大沼のキャンプ場で目を覚ます。七月というのにほんのり肌寒い。同じように本州から単車で来てキャンプしている人の話を聞くと、北海道は暑い年と寒い年があって、今年は寒い年のようだ。ということはひと夏中天候が良くないそうで、天候の変化に注意するといいとのこと。

 確かに空は曇っている。荷物はビニール袋に入れてネットを掛け、幸い今まで使わなかった雨具をすぐ出せるようにセット。次なる目的地は


   日本最北端の町、稚内


そして北海道を一周する。遅めのスタート、僕たちは元気よく北に進路を取った――。


 ところが、キャンプ場での助言の通り確かに寒い。持っている服を着込んでもまだ寒い。そこで藤井さんの提案でひとまず近くのショッピングセンターに立ち寄ってトレーナーを購入した。後の話であるがこれが正解だった。北海道の道中あまりに気温が低いのでこのトレーナーが手放せなかったのだ。ケッペンの気候区分で分けると北海道は冷帯だそうだ、同じ日本でも色々あるのだなあ。


   * * *


 国道5号線に乗って札幌経由で以後北海道を時計回りに一周するルートをとることにした。これもキャンプ場での情報収集した結果で、北海道の大海原を見るなら時計回りが良い。というのも日本は左側通行なので海側を走るということになるのだ。

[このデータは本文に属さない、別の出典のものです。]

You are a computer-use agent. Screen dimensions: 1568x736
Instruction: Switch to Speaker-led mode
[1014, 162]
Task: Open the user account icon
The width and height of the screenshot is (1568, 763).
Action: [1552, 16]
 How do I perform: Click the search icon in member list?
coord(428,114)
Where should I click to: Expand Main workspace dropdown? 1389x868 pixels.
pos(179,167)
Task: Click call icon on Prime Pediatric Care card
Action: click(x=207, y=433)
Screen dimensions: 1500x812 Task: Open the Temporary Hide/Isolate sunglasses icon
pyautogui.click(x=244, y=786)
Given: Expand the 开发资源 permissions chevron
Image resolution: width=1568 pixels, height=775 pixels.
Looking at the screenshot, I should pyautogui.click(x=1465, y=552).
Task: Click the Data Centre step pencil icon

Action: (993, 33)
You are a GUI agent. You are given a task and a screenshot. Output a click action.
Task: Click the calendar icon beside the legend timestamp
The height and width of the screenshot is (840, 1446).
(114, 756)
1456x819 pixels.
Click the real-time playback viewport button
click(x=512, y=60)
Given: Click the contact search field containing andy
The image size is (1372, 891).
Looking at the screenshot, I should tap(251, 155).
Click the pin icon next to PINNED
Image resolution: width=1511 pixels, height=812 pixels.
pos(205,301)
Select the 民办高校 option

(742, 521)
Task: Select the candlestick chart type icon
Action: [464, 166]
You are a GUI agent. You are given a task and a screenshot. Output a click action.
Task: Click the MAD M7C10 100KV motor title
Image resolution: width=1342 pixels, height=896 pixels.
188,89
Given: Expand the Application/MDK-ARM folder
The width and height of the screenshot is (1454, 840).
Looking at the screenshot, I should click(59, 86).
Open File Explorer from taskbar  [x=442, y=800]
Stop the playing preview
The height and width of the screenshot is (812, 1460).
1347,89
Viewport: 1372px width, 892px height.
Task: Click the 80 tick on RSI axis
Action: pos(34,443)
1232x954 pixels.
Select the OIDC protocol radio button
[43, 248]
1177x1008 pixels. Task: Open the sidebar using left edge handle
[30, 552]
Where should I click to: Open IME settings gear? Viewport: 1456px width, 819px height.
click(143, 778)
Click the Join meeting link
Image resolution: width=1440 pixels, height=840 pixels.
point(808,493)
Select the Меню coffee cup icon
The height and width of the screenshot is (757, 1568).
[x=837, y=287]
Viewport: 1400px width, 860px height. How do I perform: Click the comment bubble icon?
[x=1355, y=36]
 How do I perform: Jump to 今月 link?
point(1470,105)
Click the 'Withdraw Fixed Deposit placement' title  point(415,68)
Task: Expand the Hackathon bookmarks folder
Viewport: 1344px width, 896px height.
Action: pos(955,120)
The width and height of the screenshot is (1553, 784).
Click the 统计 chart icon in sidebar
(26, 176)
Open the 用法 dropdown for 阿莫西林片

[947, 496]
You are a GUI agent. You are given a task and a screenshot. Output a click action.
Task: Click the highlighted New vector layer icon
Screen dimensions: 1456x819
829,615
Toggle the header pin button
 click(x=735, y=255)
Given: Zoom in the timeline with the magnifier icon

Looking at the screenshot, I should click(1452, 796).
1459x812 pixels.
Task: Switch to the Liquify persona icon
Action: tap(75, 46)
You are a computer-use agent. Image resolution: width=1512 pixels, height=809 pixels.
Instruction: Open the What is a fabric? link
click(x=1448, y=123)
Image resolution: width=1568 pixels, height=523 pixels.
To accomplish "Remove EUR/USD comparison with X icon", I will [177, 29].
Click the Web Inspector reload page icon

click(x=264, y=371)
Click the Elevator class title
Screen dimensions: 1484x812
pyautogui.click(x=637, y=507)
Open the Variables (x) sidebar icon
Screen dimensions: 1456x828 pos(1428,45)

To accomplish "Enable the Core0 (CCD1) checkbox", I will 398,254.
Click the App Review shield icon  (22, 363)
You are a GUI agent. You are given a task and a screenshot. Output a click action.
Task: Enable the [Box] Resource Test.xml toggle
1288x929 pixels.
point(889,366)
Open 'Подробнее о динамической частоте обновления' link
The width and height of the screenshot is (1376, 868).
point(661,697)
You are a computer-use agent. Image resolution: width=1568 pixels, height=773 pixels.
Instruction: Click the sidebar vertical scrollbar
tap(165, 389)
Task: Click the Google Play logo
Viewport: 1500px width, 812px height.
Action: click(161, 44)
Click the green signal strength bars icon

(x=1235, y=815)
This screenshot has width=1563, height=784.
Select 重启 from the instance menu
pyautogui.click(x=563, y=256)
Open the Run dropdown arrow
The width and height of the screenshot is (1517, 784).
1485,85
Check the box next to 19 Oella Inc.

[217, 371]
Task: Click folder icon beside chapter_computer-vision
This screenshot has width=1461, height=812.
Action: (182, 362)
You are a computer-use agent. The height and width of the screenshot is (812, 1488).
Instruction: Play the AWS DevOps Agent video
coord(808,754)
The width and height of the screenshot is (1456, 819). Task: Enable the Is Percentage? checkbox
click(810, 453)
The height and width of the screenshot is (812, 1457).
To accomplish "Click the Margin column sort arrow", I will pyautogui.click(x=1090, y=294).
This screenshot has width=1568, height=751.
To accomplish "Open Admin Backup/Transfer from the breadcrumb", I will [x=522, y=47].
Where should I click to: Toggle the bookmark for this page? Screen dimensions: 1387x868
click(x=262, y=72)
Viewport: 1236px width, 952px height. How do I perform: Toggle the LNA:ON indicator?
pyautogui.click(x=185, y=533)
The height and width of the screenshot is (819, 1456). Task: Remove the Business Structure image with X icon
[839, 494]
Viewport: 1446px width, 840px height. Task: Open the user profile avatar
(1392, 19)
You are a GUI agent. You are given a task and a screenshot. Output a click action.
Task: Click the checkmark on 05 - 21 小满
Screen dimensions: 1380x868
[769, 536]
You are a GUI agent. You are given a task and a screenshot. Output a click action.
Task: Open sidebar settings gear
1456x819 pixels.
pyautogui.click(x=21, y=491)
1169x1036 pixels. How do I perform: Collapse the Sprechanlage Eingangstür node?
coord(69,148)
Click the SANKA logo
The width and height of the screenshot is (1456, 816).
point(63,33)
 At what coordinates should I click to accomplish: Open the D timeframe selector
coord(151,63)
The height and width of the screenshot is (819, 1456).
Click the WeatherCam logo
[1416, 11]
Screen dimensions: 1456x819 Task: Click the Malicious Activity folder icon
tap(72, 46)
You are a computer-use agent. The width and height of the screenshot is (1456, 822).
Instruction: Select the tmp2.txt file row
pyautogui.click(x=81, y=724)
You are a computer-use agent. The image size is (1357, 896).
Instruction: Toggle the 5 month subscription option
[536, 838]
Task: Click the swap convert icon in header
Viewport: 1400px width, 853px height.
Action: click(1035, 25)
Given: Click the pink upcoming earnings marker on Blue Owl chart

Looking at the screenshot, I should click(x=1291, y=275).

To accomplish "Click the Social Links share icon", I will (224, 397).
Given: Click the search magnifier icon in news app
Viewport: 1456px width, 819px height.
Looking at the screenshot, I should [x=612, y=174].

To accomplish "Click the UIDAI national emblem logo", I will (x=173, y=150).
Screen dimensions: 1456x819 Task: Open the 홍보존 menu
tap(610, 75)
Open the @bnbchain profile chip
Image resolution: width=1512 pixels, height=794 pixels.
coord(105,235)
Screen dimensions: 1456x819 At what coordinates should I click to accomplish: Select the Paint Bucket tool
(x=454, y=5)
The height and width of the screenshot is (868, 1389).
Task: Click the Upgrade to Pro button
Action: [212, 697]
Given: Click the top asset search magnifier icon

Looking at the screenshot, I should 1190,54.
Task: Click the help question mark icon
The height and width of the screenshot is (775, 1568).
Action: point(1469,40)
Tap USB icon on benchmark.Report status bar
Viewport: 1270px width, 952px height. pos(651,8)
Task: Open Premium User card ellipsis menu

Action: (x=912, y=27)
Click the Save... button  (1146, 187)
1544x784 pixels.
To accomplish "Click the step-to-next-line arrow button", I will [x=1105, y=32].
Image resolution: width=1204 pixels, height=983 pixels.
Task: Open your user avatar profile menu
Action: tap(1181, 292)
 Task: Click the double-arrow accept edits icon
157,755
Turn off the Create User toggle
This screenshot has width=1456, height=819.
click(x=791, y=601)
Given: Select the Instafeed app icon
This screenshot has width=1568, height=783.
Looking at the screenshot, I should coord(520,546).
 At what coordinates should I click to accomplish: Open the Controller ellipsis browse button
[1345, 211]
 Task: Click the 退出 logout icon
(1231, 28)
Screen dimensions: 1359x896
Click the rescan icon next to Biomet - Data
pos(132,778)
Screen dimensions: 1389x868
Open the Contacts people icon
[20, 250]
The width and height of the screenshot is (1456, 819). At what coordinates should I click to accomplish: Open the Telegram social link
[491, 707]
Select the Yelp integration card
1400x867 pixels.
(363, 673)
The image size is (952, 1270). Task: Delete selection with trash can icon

 北海道の道は、とにかく直線が多い。街は賑やかだけどその間がどこまでも平原が広がっている。勇者もののテレビゲームで町を出るとフィールド画面に変わるのをご存知だろうか?まさにそんな感じだ。

 そして対向から時おり同じようなバイク乗りや自転車乗りとすれ違う。そこで挨拶を交わして行くのがなんとも爽快だった。それぞれがそれぞれの旅地図を作って北の大地を走り回っている。

 単車乗りになったその日からあこがれ続けた北海道。この挨拶が楽しくて毎年ここへ来るひとの気持ちが僕にはわかる。


 北海道ツーリング実質初日、気温の変化に順応させるべく今日はそこまでの距離を稼がずに、洞爺湖のほとりにある草むらでテントを張り、近くの公営の温泉に入ったあと今日はここでストップ。明日は北の都札幌を抜けてさらに北を目指す予定だ――。